インカメラを起動させ、にやけ顔の新浦が映し出される。

新浦「さて、そろそろ驚かせてやろうかな」

『録画』がタップされる。真顔に戻る新浦。

新浦「おはよう、さゆ。今日は母さんにナイショで予定変更することにした。今、もう一つの模試会場に向かってるんだ」

背後の車内の様子を映し出す新浦。行き先と到着時刻を案内する車内アナウンスが流れる。

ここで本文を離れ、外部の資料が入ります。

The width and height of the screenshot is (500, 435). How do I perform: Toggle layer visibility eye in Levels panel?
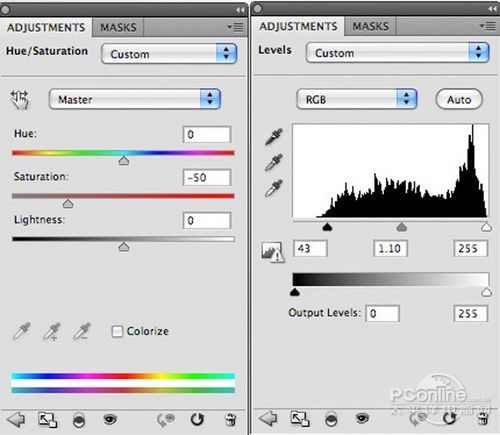point(362,418)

新浦「と、まあ、こんな感じ。コイツも連れてってというので、連れてきたんだ」

新浦、スマホで隣の座席を写す。座席においてあるリュックの隙間からケロ太が首を出している。リュックを揺らして小躍りしているようにケロ太を動かす。
『録画停止』をタップして、メッセージアプリを起動。手慣れた様子でさゆりとのやり取りに動画をアップロードする。
即座に既読となり、カエルの驚いているスタンプが表示される。『そんなサプライズ……とりあえず家族に学校の前で待っててもらうから!!』というメッセージに後、大喜びで跳ね回っているカエルのスタンプが表示される。
苦笑しながら膝の上に広げている参考書を読み始める新浦。


◯軽井沢駅・北陸新幹線ホーム

『軽井沢』と書かれた看板のあるホーム。駅の到着アナウンスが流れ、ホームドアと車両のドアが開き、一斉に乗客が降りてくる。
他の乗客と一緒に駅に降りる新浦。キョロキョロと周囲を見渡す。

新浦「勢いとは言うものの……ほんとに来ちゃったな」

駅の時計は11時15分。
小走りに北口に向かう新浦。正面の下り階段に向かいながらスピードを上げて走り出し、階段を駆け下りる。


◯軽井沢駅北口・バスターミナル

階段を駆け下りた新浦、スマホを取り出して覗き込み、バスターミナルを見渡す。
停車しているバスがあり、乗客が列を作って乗り込んでいる。
スマホを覗き込んでうなずき、列に向かって疾駆する新浦。
乗り込みかけていた乗客に追いつき、バスに飛び乗る。新浦が乗ってすぐにドアが閉まり、発車するバス。


◯バス車内

荒い息を整えながら、ハンドタオルで額の汗を拭う新浦。目線は窓の外。晴天に映える長野の山野を見つめる。


◯軽井沢高校・正門

『2018年度 軽井沢高校 噴煙祭』と書かれたアーチ型の看板が立っている。制服姿やカジュアルな服装の人々が、ぞろぞろと看板をくぐって行く。
出店が並び、ごった返している校内。
正門付近にあるバス停に、スピードを緩めながらバスが近づく。
アーチ看板の根本で佐竹(45)、涼子(45)、きよみ(9)が停車したバスを見つめている。
向かいのアーチ看板の根本にある立て看板に模造紙を持った学生が近づいて立て看板に模造紙を貼り出す。
『12:00 体育館にて バンド『ボルケーノ』ライブ』とギターのイラストが書かれている模造紙。
きよみ、涼子を見上げる。涼子、きよみにほほえみながら肩を抱く。
バスが停車し、他の乗客に混じって新浦が降車する。
手をメガホンのように丸めるきよみ。

きよみ「とーもーひーこ兄ちゃーん!! こっちだよー!!」

キョロキョロしていた新浦、ビクリときよみの声の方向に向き直り、にやけながら佐竹一家に近寄る。
片手を上げる佐竹。ニコニコ顔で手を振る涼子。ぴょんぴょん跳ねながら腕をブンブンと回してアピールするきよみ。一礼する新浦。

涼子「ずいぶん、大人っぽくなったねぇ。前に合ったのは中2時だっけ?」

佐竹「話は後にしよう、さゆりの出番がそろそろだ」

校舎の時計が11時40分を指している。
新浦の手を引っ張りながら駆け出すきよみ。笑いながら顔を見合わせて二人に続く佐竹と涼子。